(Task inputs Opens)

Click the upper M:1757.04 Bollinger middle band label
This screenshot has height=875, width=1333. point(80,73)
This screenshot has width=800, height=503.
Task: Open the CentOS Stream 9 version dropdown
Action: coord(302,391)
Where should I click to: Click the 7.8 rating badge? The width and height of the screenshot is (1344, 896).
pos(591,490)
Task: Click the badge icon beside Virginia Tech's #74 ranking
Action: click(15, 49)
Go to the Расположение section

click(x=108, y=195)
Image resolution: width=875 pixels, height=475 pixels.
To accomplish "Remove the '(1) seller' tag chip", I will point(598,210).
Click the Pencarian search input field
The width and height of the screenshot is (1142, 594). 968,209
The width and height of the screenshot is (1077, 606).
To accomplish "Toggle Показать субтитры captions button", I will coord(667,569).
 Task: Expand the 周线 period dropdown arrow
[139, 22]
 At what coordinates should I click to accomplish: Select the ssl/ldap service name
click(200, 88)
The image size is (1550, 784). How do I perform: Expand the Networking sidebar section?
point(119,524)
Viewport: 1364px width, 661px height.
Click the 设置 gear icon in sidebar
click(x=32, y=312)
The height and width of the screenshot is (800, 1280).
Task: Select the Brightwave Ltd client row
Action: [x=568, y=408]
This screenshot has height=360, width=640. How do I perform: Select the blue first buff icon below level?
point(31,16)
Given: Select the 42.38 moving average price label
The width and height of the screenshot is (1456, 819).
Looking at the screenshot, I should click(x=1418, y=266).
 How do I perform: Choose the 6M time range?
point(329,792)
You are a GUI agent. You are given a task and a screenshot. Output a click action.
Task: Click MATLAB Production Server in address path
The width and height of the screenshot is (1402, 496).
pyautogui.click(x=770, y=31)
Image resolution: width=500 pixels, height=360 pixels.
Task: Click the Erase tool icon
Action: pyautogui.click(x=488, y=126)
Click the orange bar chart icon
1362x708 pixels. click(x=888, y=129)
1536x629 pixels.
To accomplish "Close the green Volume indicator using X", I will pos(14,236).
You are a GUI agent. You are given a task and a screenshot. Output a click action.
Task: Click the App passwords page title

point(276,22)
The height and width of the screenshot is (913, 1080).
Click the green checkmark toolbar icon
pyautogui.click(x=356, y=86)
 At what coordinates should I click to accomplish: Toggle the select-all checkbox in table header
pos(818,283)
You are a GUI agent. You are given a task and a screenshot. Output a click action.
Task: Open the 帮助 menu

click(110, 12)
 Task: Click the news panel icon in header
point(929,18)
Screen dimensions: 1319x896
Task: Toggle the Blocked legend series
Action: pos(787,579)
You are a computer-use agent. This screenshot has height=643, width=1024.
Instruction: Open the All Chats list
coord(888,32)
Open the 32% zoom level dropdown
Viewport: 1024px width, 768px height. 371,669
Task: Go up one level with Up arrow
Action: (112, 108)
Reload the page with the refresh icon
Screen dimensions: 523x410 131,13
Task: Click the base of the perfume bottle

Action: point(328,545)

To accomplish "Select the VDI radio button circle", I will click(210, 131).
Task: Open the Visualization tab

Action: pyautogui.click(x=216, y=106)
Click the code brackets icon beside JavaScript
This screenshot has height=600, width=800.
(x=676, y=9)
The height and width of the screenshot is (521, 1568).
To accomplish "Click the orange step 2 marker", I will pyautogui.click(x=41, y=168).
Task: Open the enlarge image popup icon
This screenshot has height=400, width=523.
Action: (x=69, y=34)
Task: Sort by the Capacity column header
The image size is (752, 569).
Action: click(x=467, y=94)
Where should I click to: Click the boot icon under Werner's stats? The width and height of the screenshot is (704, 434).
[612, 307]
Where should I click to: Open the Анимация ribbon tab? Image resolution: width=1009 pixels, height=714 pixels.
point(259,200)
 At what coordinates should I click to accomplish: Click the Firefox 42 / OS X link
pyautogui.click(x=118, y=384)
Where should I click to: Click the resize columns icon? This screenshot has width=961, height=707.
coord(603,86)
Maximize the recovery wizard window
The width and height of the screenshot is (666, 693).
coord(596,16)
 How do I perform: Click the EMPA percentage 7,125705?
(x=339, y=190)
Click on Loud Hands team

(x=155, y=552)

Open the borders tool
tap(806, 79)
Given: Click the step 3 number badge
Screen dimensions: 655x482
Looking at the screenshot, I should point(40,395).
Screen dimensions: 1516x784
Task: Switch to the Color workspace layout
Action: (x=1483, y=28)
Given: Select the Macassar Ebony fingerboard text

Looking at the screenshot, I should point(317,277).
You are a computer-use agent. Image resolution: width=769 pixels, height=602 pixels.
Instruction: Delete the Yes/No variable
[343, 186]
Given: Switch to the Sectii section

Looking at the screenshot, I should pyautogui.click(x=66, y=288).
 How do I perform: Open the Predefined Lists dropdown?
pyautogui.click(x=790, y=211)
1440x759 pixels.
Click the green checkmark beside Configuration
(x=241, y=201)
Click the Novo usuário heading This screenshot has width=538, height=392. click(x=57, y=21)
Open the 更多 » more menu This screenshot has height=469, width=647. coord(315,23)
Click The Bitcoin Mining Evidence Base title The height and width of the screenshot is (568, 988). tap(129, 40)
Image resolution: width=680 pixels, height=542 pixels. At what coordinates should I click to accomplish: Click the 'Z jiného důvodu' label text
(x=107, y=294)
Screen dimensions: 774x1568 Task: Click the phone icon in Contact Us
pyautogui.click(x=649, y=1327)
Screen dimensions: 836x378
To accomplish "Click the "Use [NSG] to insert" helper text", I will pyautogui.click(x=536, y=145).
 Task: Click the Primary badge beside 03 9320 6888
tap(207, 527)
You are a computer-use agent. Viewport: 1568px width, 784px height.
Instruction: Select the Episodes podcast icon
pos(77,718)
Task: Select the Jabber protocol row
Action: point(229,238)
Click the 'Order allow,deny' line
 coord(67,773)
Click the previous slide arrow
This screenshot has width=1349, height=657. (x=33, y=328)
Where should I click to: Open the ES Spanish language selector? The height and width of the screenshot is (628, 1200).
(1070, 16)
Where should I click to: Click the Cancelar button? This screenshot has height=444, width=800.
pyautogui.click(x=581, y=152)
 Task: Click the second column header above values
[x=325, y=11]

(Task inputs Closes)

Your goal: Output every entry exactly as it appears.

Solution to the problem:
Click the upper M:1757.04 Bollinger middle band label
This screenshot has height=875, width=1333. point(80,73)
This screenshot has width=800, height=503.
Task: Open the CentOS Stream 9 version dropdown
Action: coord(302,391)
Where should I click to: Click the 7.8 rating badge? The width and height of the screenshot is (1344, 896).
pos(591,490)
Task: Click the badge icon beside Virginia Tech's #74 ranking
Action: click(15, 49)
Go to the Расположение section

click(x=108, y=195)
Image resolution: width=875 pixels, height=475 pixels.
To accomplish "Remove the '(1) seller' tag chip", I will point(598,210).
Click the Pencarian search input field
The width and height of the screenshot is (1142, 594). 968,209
The width and height of the screenshot is (1077, 606).
To accomplish "Toggle Показать субтитры captions button", I will coord(667,569).
 Task: Expand the 周线 period dropdown arrow
[139, 22]
 At what coordinates should I click to accomplish: Select the ssl/ldap service name
click(200, 88)
The image size is (1550, 784). How do I perform: Expand the Networking sidebar section?
point(119,524)
Viewport: 1364px width, 661px height.
Click the 设置 gear icon in sidebar
click(x=32, y=312)
The height and width of the screenshot is (800, 1280).
Task: Select the Brightwave Ltd client row
Action: [x=568, y=408]
This screenshot has height=360, width=640. How do I perform: Select the blue first buff icon below level?
point(31,16)
Given: Select the 42.38 moving average price label
The width and height of the screenshot is (1456, 819).
Looking at the screenshot, I should click(x=1418, y=266).
 How do I perform: Choose the 6M time range?
point(329,792)
You are a GUI agent. You are given a task and a screenshot. Output a click action.
Task: Click MATLAB Production Server in address path
The width and height of the screenshot is (1402, 496).
pyautogui.click(x=770, y=31)
Image resolution: width=500 pixels, height=360 pixels.
Task: Click the Erase tool icon
Action: pyautogui.click(x=488, y=126)
Click the orange bar chart icon
1362x708 pixels. click(x=888, y=129)
1536x629 pixels.
To accomplish "Close the green Volume indicator using X", I will pos(14,236).
You are a GUI agent. You are given a task and a screenshot. Output a click action.
Task: Click the App passwords page title

point(276,22)
The height and width of the screenshot is (913, 1080).
Click the green checkmark toolbar icon
pyautogui.click(x=356, y=86)
 At what coordinates should I click to accomplish: Toggle the select-all checkbox in table header
pos(818,283)
You are a GUI agent. You are given a task and a screenshot. Output a click action.
Task: Open the 帮助 menu

click(110, 12)
 Task: Click the news panel icon in header
point(929,18)
Screen dimensions: 1319x896
Task: Toggle the Blocked legend series
Action: pos(787,579)
You are a computer-use agent. This screenshot has height=643, width=1024.
Instruction: Open the All Chats list
coord(888,32)
Open the 32% zoom level dropdown
Viewport: 1024px width, 768px height. 371,669
Task: Go up one level with Up arrow
Action: (112, 108)
Reload the page with the refresh icon
Screen dimensions: 523x410 131,13
Task: Click the base of the perfume bottle

Action: point(328,545)

To accomplish "Select the VDI radio button circle", I will click(210, 131).
Task: Open the Visualization tab

Action: pyautogui.click(x=216, y=106)
Click the code brackets icon beside JavaScript
This screenshot has height=600, width=800.
(x=676, y=9)
The height and width of the screenshot is (521, 1568).
To accomplish "Click the orange step 2 marker", I will pyautogui.click(x=41, y=168).
Task: Open the enlarge image popup icon
This screenshot has height=400, width=523.
Action: (x=69, y=34)
Task: Sort by the Capacity column header
The image size is (752, 569).
Action: click(x=467, y=94)
Where should I click to: Click the boot icon under Werner's stats? The width and height of the screenshot is (704, 434).
[612, 307]
Where should I click to: Open the Анимация ribbon tab? Image resolution: width=1009 pixels, height=714 pixels.
point(259,200)
 At what coordinates should I click to accomplish: Click the Firefox 42 / OS X link
pyautogui.click(x=118, y=384)
Where should I click to: Click the resize columns icon? This screenshot has width=961, height=707.
coord(603,86)
Maximize the recovery wizard window
The width and height of the screenshot is (666, 693).
coord(596,16)
 How do I perform: Click the EMPA percentage 7,125705?
(x=339, y=190)
Click on Loud Hands team

(x=155, y=552)

Open the borders tool
tap(806, 79)
Given: Click the step 3 number badge
Screen dimensions: 655x482
Looking at the screenshot, I should point(40,395).
Screen dimensions: 1516x784
Task: Switch to the Color workspace layout
Action: (x=1483, y=28)
Given: Select the Macassar Ebony fingerboard text

Looking at the screenshot, I should point(317,277).
You are a computer-use agent. Image resolution: width=769 pixels, height=602 pixels.
Instruction: Delete the Yes/No variable
[343, 186]
Given: Switch to the Sectii section

Looking at the screenshot, I should pyautogui.click(x=66, y=288).
 How do I perform: Open the Predefined Lists dropdown?
pyautogui.click(x=790, y=211)
1440x759 pixels.
Click the green checkmark beside Configuration
(x=241, y=201)
Click the Novo usuário heading This screenshot has width=538, height=392. click(x=57, y=21)
Open the 更多 » more menu This screenshot has height=469, width=647. coord(315,23)
Click The Bitcoin Mining Evidence Base title The height and width of the screenshot is (568, 988). tap(129, 40)
Image resolution: width=680 pixels, height=542 pixels. At what coordinates should I click to accomplish: Click the 'Z jiného důvodu' label text
(x=107, y=294)
Screen dimensions: 774x1568 Task: Click the phone icon in Contact Us
pyautogui.click(x=649, y=1327)
Screen dimensions: 836x378
To accomplish "Click the "Use [NSG] to insert" helper text", I will pyautogui.click(x=536, y=145).
 Task: Click the Primary badge beside 03 9320 6888
tap(207, 527)
You are a computer-use agent. Viewport: 1568px width, 784px height.
Instruction: Select the Episodes podcast icon
pos(77,718)
Task: Select the Jabber protocol row
Action: point(229,238)
Click the 'Order allow,deny' line
 coord(67,773)
Click the previous slide arrow
This screenshot has width=1349, height=657. (x=33, y=328)
Where should I click to: Open the ES Spanish language selector? The height and width of the screenshot is (628, 1200).
(1070, 16)
Where should I click to: Click the Cancelar button? This screenshot has height=444, width=800.
pyautogui.click(x=581, y=152)
 Task: Click the second column header above values
[x=325, y=11]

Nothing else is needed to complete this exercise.